Como no futebol, as demais modalidades são organizadas por entidades de administração desportiva e envolvem entidades de prática desportiva, as quais possuem amparo legal na Lei n° 10.406 de 10 de janeiro de 2002, o Código Civil. A forma associativa, predominante atualmente na esfera esportiva, como a forma empresarial, possuem guarida na legislação civil. Ainda nessa fonte legal, como verificação de ditames constitucionais, encontramos diretrizes sobre a comercialização do direito de imagem, muito comum na relação entre atletas e clubes de todas as modalidades. Na parte contratual, os patrocínios, doações, investimentos, parcerias e outras formas de custeio do desporto, passam pela aplicação da legislação civil.
As discussões, muitas vezes infundadas, sobre o possível amadorismo das modalidades que não o futebol, suscitam discussões sobre a legislação aplicável às relações trabalhistas entre entidades de prática desportiva e atletas. Os nossos tribunais têm ratificado a inconteste aplicação da Consolidação das Leis Trabalhistas aos atletas praticantes de basquetebol, voleibol, handebol e demais modalidades esportivas.
A mais recente legislação aplicável ao desporto é a Lei n° 11.438 de 29 de dezembro de 2006, denominada Lei de Incentivo do Esporte, que viabiliza a implementação de inúmeros projetos esportivos e a promoção de todas as modalidades.
Como exemplo e verificação prática do que foi acima abordado, segue exemplo da modalidade basquetebol. Conforme a Lei Geral Sobre Desporto, existe a Federação Estadual de Basquetebol (entidade de administração desportiva), regulamentada pelo Código Civil. Esta federação promove campeonatos dos quais participam clubes (entidades de prática desportiva), também constituídos pela citada legislação. A Lei de Incentivo ao Esporte pode ser utilizada para estruturação dessas entidades. Finalmente, os atletas dos clubes mantêm, com estes, contratos de trabalho regulados pela CLT e contratos de licença de uso de imagem regulados pela referida lei civil.
O objetivo dessas breves considerações terá sido alcançado, se obtido êxito na demonstração da existência de regramento jurídico aplicável ao desporto nacional e não apenas ao futebol, não obstante seja inegável seu destaque no cenário brasileiro atual.
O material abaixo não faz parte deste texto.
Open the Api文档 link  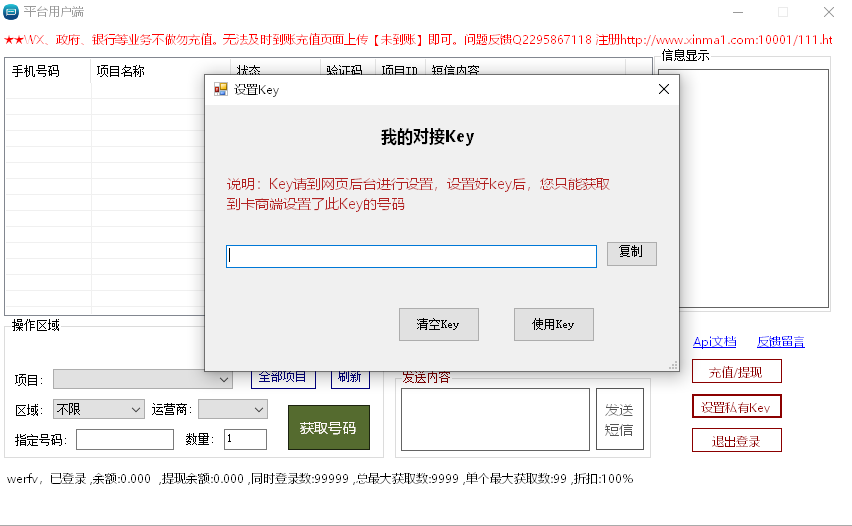click(x=714, y=342)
Os operadores do direito e as partes envolvidas nas demais modalidades (sem olvidar a nota explicativa), devem ter a consciência de que a lei as alcança e apenas sua aplicação permitirá o seu desenvolvimento.
Campinas, maio de 2008.
Filipe Orsolini Pinto de Souza*
*Advogado, membro do Instituto Brasileiro de Direito Desportivo, Pós Graduando em Direito Empresarial pela FGV, Assessor Especial do Fórum de Esportes de Campinas e membro da Comissão de Direito Desportivo da OAB Campinas.
Brocchi, Moraes e Souza Advogados Associados.